TEXT PASSAGE —
******************************
"GOT", but the "O" is a cute, smiling pufferfish. Index | Thread | Search

From:
Mark Jamsek <mark@jamsek.com>
Subject:
Re: got {diff,log,update} -c KEYWORD (cf. svn revision keywords)
To:
Stefan Sperling <stsp@stsp.name>
Cc:
gameoftrees@openbsd.org
Date:
Thu, 13 Jul 2023 13:31:22 +1000

Download raw body.

Thread
Stefan Sperling <stsp@stsp.name> wrote:
> On Thu, Jul 13, 2023 at 01:42:42AM +1000, Mark Jamsek wrote:
> > As discussed not too long ago, the below diff implements the special
> > keywords BASE and HEAD, which can be used as the <commit> argument to
> > the -c option in the diff, log, and update commands. This is similar to
> > svn's revision keywords and fossil's special tags, but with a bit more
> > functionality.
> > 
> > An optional modifier can be appended in the form:
> > 
> >   KEYWORD(+|-)[N]
> > 
> > where '+' and '-' indicates [the Nth] descendant and antecedent
> > of KEYWORD, respectively; for example:
> > 
> >   got diff -cBASE -cHEAD	# work tree base and head commit
> >   got update -cHEAD-2		# 2nd generation ancestor of HEAD
> >   got log -cBASE+		# 1st generation descendant of BASE
> >   got update -cHEAD-		# 1st generation ancestor of HEAD
> >   got diff -cBASE
> > 
> > if the optional integer N is omitted, a "1" is implicitly appended
> > (i.e., BASE+ == BASE+1).
> > 
> > See the man page changes for the complete interface.
> > 
> > Inspiration for the syntax came from mblaze; I think +/-N is really
> > intuitive--and I've always found git's ^^ too abstruse!
******************************
RECORD SET —
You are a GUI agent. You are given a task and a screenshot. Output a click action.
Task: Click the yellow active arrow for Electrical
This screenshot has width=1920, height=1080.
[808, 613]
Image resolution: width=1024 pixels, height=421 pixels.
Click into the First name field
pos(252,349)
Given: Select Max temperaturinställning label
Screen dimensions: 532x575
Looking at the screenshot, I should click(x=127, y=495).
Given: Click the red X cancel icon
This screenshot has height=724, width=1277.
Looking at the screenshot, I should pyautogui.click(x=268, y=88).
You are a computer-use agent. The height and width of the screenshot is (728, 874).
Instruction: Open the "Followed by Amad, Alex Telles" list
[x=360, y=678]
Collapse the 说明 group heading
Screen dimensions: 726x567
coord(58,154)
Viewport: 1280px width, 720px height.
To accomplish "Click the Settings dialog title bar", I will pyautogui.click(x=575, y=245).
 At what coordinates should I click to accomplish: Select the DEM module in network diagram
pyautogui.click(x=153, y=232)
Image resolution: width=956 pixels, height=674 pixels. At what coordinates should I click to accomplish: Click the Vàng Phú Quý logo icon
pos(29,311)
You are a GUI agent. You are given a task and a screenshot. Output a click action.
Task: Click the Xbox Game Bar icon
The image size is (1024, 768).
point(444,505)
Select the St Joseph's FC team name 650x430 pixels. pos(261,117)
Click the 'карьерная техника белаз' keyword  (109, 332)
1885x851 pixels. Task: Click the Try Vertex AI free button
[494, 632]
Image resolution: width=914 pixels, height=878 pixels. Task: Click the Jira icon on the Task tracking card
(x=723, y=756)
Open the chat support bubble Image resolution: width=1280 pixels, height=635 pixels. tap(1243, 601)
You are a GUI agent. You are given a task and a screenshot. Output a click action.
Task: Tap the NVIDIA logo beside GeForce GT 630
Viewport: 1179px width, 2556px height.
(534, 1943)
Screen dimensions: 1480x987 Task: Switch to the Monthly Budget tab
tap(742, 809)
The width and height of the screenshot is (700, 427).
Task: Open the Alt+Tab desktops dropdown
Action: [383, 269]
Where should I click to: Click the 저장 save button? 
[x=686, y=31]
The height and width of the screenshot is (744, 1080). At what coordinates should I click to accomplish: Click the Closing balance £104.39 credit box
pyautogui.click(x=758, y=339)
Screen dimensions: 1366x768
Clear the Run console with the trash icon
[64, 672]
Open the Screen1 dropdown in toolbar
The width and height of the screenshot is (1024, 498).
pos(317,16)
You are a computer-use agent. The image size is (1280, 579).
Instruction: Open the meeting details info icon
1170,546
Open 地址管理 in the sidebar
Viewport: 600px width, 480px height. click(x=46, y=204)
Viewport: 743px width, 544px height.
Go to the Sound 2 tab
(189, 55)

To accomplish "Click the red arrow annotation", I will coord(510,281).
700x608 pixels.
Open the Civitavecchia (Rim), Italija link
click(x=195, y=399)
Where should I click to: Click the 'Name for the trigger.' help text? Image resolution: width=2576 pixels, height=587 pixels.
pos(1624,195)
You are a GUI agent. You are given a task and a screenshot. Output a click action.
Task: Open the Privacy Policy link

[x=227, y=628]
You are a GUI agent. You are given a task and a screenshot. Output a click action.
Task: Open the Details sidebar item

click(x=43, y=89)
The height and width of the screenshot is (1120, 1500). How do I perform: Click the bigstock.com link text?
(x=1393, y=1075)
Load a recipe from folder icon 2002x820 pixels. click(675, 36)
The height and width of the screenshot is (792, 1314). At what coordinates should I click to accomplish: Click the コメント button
******************************
DO THIS —
How would you sum up the got keyword post in two sentences?

EXERCISE SOLUTION —
A diff for got implements the special keywords BASE and HEAD, which can serve as the <commit> argument to the -c option of the diff, log, and update commands, similar to svn's revision keywords and fossil's special tags. An optional modifier in the form KEYWORD(+|-)[N] selects the Nth descendant (+) or antecedent (-) of the keyword, with N defaulting to 1 when omitted, a syntax inspired by mblaze.